Preparing for a new baby is one thing, but it's a different challenge to address the concerns of the child having trouble with a baby brother or sister who has been around for a while. Written by a sixth-grade girl, I Was Born to Be a Sister is an autobiographical story. It describes the author's journey from her initial delight at the baby brother's birth, to her dismay at his sometimes frustrating toddler behavior, to her happiness as she realizes how he looks up to her and the responsibility that implies.

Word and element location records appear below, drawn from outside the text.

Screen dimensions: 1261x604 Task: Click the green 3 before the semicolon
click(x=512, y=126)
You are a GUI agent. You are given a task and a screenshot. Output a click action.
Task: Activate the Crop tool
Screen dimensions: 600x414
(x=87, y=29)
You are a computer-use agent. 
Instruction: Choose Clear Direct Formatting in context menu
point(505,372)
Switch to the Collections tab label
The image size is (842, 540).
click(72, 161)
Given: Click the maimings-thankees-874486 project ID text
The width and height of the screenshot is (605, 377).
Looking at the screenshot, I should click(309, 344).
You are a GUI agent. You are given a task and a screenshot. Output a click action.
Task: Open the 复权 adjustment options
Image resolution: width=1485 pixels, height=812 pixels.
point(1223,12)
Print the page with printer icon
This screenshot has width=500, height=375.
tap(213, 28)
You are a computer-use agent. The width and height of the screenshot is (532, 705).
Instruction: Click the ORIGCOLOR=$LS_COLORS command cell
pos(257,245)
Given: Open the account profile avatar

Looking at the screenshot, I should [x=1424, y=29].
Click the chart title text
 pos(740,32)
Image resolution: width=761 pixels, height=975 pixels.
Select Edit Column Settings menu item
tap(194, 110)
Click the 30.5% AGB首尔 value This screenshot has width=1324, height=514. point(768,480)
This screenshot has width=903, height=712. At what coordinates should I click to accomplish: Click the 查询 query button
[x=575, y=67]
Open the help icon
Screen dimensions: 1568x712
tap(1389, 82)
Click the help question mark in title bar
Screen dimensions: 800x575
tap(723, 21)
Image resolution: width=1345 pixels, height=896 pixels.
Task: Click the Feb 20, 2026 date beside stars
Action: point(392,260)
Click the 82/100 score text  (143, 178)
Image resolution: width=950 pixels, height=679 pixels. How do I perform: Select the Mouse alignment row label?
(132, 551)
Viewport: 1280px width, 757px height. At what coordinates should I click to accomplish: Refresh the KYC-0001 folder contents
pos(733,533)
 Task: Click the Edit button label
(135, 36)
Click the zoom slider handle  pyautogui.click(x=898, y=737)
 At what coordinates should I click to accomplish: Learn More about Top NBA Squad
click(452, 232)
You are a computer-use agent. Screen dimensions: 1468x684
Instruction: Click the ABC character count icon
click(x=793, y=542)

I Was Born to Be a Sister would be especially appropriate for slightly older children frustrated with a toddler sibling. The illustrations are delightful, and astute readers will enjoy looking for subtle references to breastfeeding, such as the magazine the mother is reading, the nursing mother at the swimming pool, or the nursing fashions worn by the mother. Additionally, follow-up activities and a song can be found at the publisher's Web site, cited on the book's cover.
Whatever their age, children may need help adjusting to the birth of a sibling. These five books each target children with slightly different needs, so choose the one (or more) that works best for you and your child.